• **Instructions to follow**: Write out word for word each line of the records, beginning at the first and stopping after the line with "Viewport: 1095px width, 596px height.". Leave the pictures out.

--*--

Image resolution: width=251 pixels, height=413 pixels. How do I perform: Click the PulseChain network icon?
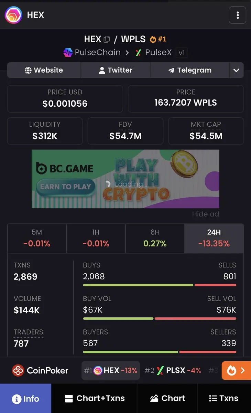(x=68, y=53)
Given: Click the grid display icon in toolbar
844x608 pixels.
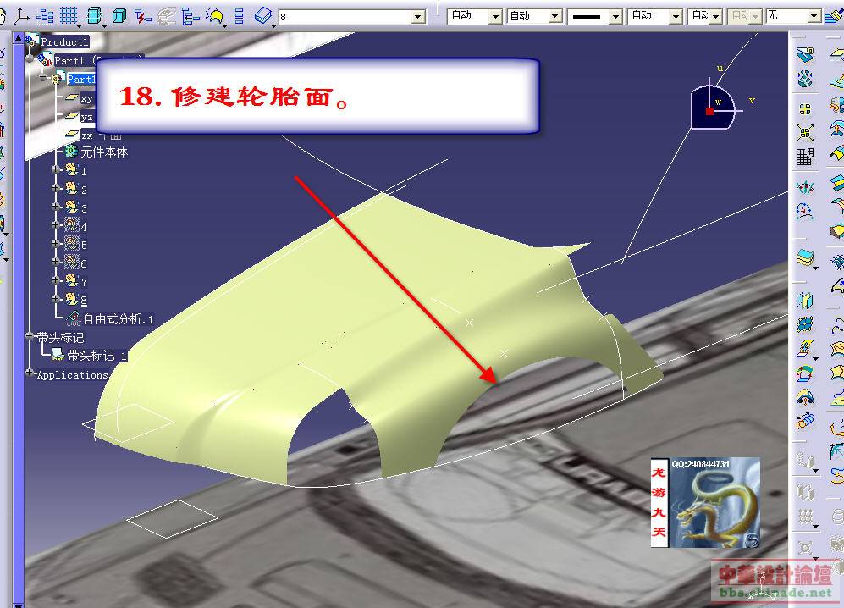Looking at the screenshot, I should pos(69,15).
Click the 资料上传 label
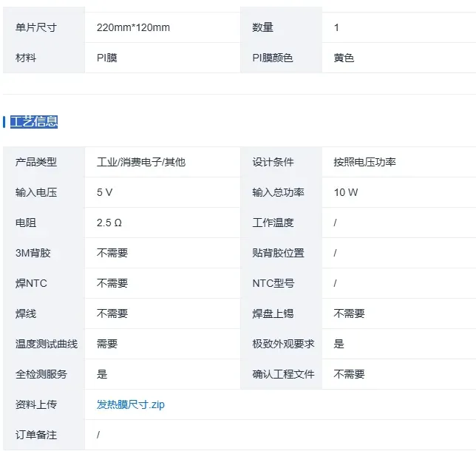The width and height of the screenshot is (476, 451). tap(36, 404)
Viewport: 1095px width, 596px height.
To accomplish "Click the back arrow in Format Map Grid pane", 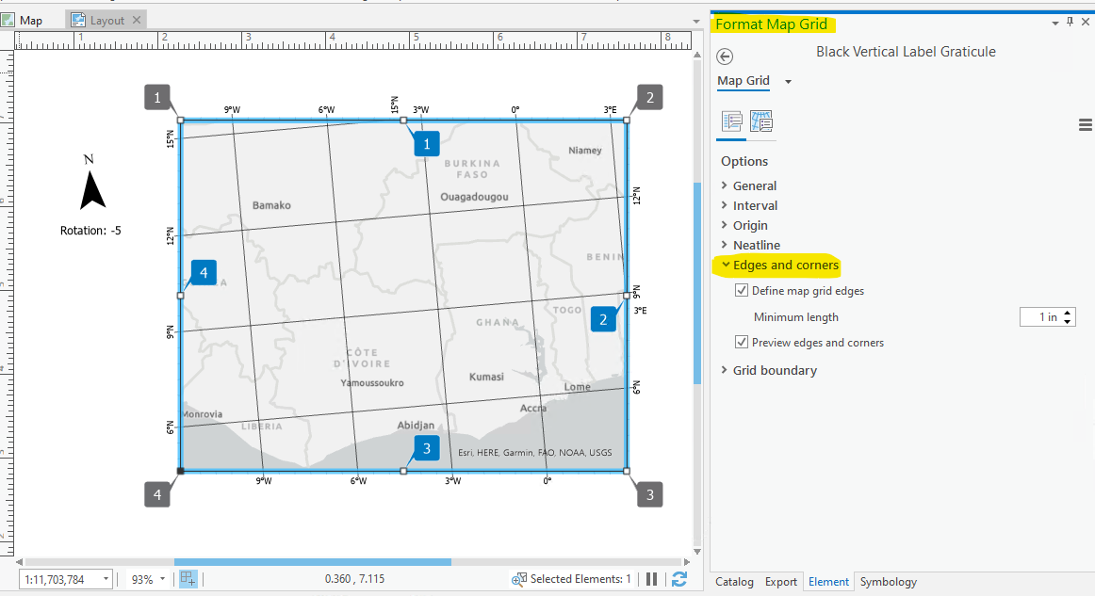I will (725, 56).
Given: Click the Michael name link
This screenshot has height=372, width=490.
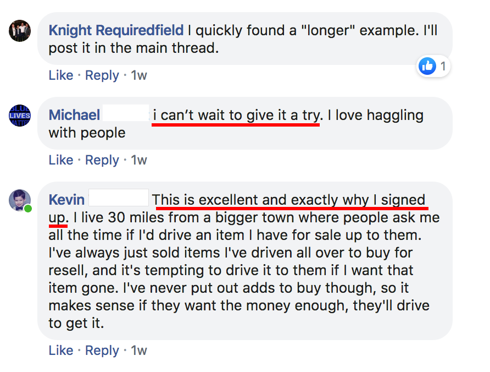Looking at the screenshot, I should click(x=74, y=115).
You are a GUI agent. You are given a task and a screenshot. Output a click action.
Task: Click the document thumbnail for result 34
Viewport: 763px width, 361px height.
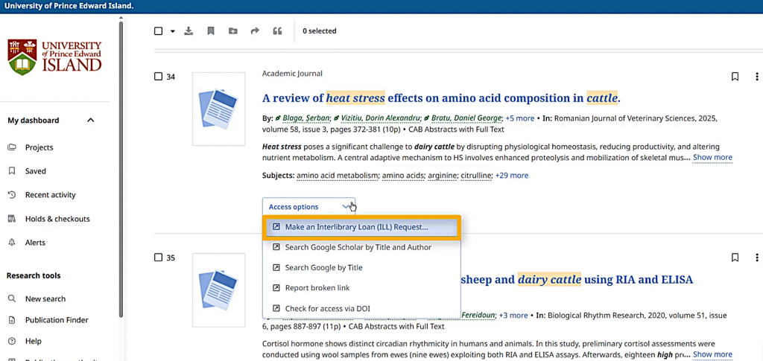point(218,109)

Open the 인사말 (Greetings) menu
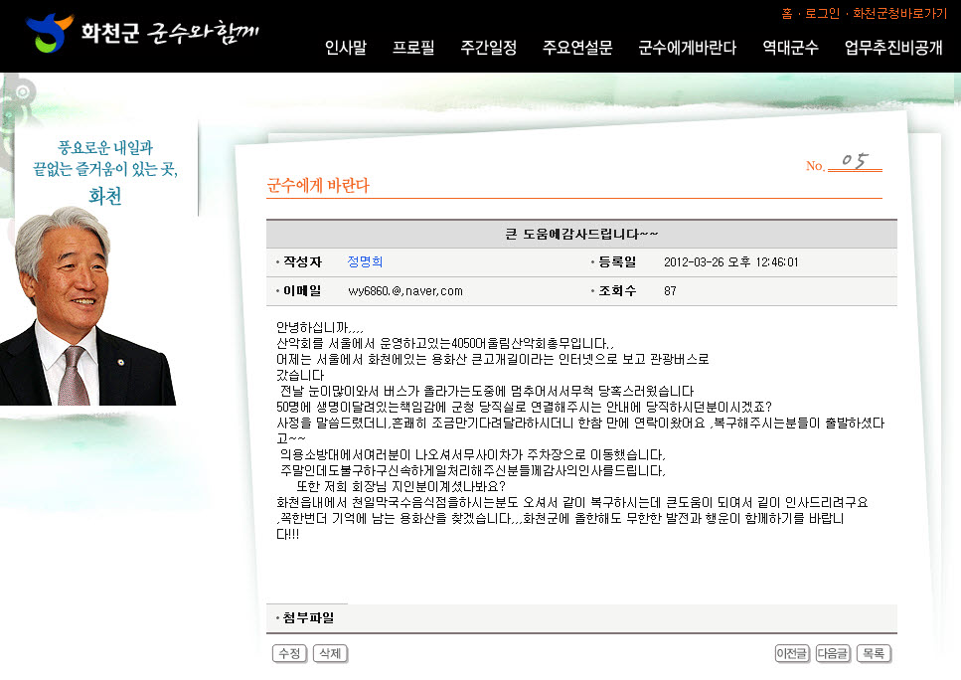click(344, 47)
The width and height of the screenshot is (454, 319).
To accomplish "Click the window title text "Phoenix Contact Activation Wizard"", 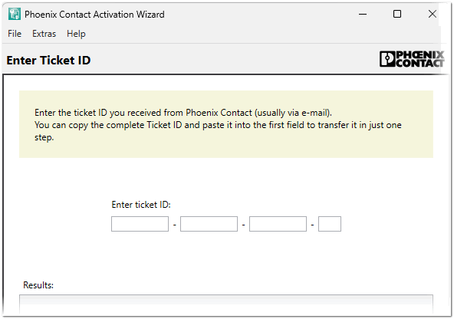I will [94, 14].
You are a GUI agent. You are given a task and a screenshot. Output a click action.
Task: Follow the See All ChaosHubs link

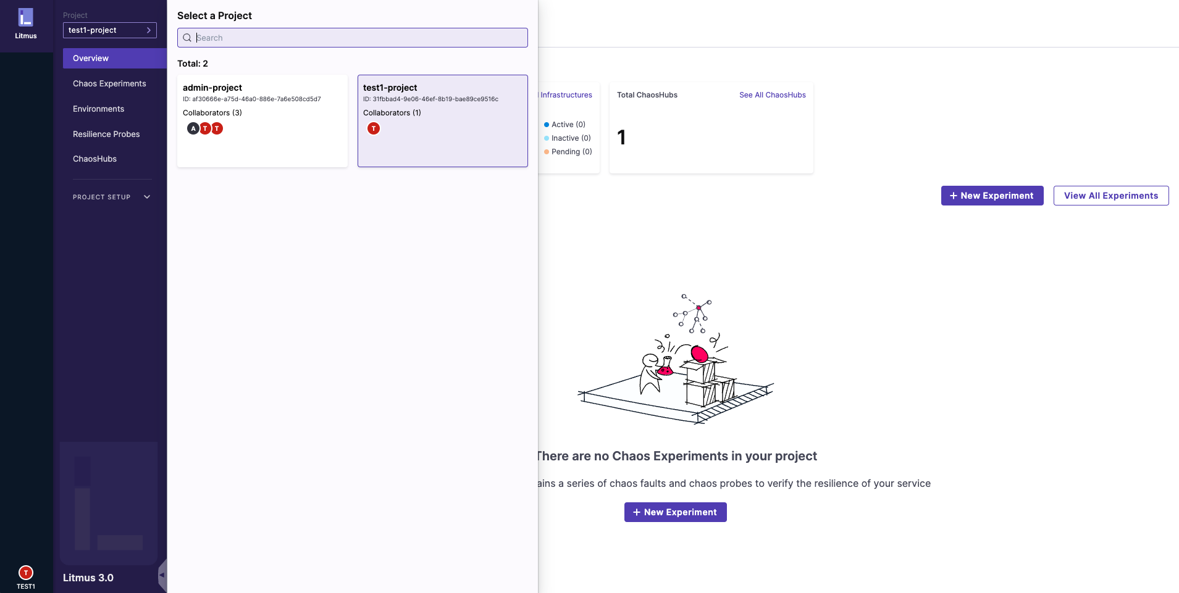tap(772, 95)
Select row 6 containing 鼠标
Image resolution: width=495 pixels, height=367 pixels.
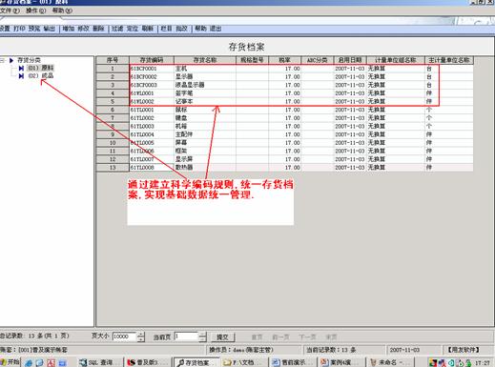click(x=284, y=110)
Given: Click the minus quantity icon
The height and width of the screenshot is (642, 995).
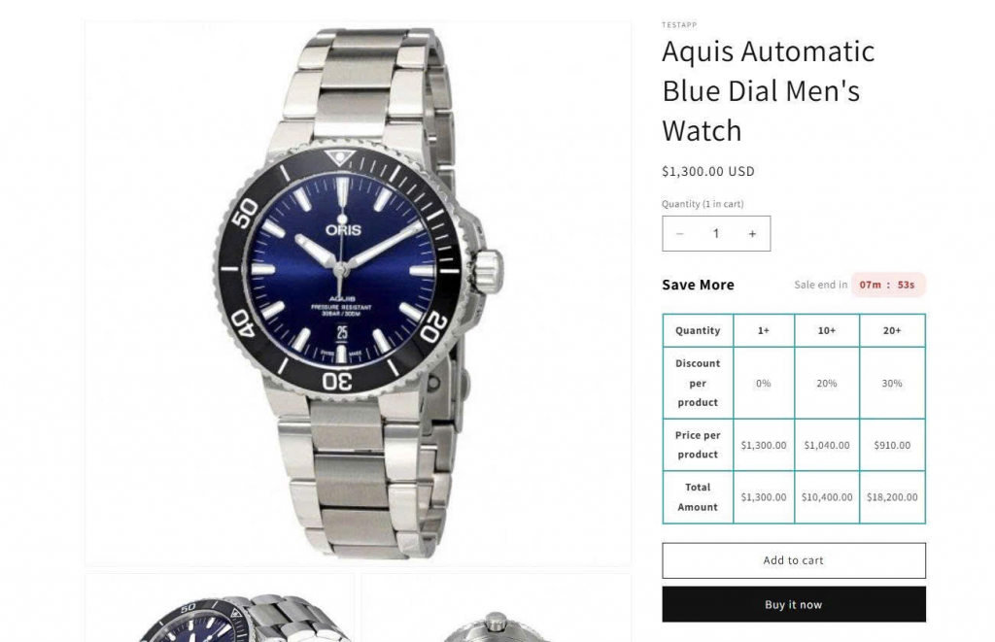Looking at the screenshot, I should 679,234.
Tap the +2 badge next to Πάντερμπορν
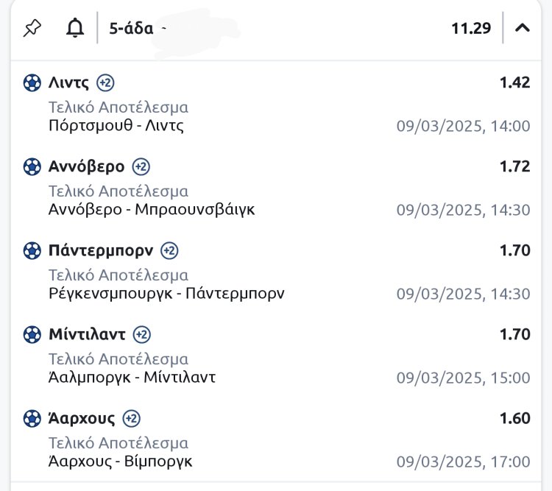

--*--

• **Exercise solution**:
Image resolution: width=251 pixels, height=413 pixels. How do I perform: Click the PulseChain network icon?
(x=68, y=53)
Given: Click the grid display icon in toolbar
844x608 pixels.
Looking at the screenshot, I should pos(69,15).
Click the 资料上传 label
The width and height of the screenshot is (476, 451). tap(36, 404)
Viewport: 1095px width, 596px height.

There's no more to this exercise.